Lela Rochon Fuqua (born April 17, 1964) is an American actress. She is best known for her starring role as Robin Stokes in the 1995 romantic drama film Waiting to Exhale. Rochon also had roles in the films Harlem Nights (1989), Boomerang (1992), The Chamber (1996), Gang Related (1997), Knock Off (1998), Why Do Fools Fall in Love (1998), and Any Given Sunday (1999).

Early life
Rochon was born in the Los Angeles suburb of Torrance, the daughter of Zelma, a nurse practitioner, and Samuel Staples, a business owner and graphic artist. She is a 1982 graduate of Cerritos High School in Cerritos, California. In 1986, she graduated from California State University, Dominguez Hills (CSUDH), where she earned a bachelor's degree in broadcast journalism, with minors in sociology and theatre. In 2016, Rochon returned to CSUDH as the keynote speaker at the commencement ceremonies for the College of Arts and Humanities.

Career

Early works
In 1984, Rochon appeared as an extra in the movie Breakin’, where she met the man who would later become her husband. From 1986 to 1988, while attending college, Rochon was one of the "Spudettes" featured in over 30 national spots for the Spuds MacKenzie Budweiser/Bud Light TV commercials. She also appeared in the 1985 made-for-television film A Bunny's Tale starring Kirstie Alley and Delta Burke, based on Gloria Steinem's experiences as a Playboy Bunny.
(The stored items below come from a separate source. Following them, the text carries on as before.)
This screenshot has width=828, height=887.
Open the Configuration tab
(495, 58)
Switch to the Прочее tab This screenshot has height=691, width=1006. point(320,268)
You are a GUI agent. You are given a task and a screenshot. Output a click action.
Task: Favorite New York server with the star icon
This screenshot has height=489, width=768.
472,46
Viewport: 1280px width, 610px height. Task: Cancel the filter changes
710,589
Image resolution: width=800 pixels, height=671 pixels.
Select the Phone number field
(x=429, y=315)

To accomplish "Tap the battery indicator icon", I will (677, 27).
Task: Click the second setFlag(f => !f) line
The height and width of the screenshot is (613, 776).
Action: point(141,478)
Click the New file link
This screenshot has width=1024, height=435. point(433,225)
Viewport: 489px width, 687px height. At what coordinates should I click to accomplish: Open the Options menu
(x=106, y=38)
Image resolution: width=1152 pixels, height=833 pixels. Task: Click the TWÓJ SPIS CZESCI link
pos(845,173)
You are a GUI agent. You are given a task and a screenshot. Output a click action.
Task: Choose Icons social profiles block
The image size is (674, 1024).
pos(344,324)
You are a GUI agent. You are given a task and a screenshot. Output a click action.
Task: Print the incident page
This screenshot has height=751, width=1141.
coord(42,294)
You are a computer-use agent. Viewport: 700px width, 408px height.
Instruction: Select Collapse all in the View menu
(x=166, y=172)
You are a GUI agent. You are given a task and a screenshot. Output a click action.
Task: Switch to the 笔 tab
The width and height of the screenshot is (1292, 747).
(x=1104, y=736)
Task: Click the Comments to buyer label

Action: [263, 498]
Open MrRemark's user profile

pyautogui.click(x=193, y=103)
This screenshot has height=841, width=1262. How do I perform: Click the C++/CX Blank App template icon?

She appeared as the love interest of Gerald Levert in the video for "My Forever Love" by Levert, and in Luther Vandross' "It's Over Now" video. She also appeared in the music video for Lionel Richie's single "All Night Long (All Night)",  in Al B. Sure's video for the song "Natalie", and in Tupac Shakur's video "I Get Around" as one of the female dancers. She had many guest starring roles in a number of sitcoms, include The Cosby Show, Amen, 227, The Fresh Prince of Bel-Air, and Hangin' with Mr. Cooper. Rochon made her film debut in 1985, when she starred opposite Fred Williamson in Fox Trap. In 1987, she played the role of Debby in the film The Wild Pair, starring Beau Bridges and Bubba Smith. In 1989, Rochon acted opposite Eddie Murphy in 1989's Harlem Nights, as the memorable "Sunshine" character. She again worked with Murphy in the successful 1992 romantic comedy, Boomerang. In 1995, she was regular cast member during the first season of The WB sitcom, The Wayans Bros.

Breakthrough

In 1995, Rochon landed one of the lead roles opposite Whitney Houston, Angela Bassett and Loretta Devine in the adaptation of the Terry McMillan novel and highly successful drama film Waiting to Exhale. She played the character Robin Stokes, for which she was nominated for an MTV Movie Award for Best Breakthrough Performance and NAACP Image Award for Outstanding Supporting Actress in a Motion Picture.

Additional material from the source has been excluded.